• _Your task_:
From the first entry to the last, repeat them all exactly.

• _Data supplied_:
┄┄┄┄┄┄
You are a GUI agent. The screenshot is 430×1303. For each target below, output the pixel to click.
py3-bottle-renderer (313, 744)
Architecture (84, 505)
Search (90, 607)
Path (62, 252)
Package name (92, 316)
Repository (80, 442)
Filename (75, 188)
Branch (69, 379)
┄┄┄┄┄┄
• _Result of this task_:
You are a GUI agent. The screenshot is 430×1303. For each target below, output the pixel to click.
py3-bottle-renderer (313, 744)
Architecture (84, 505)
Search (90, 607)
Path (62, 252)
Package name (92, 316)
Repository (80, 442)
Filename (75, 188)
Branch (69, 379)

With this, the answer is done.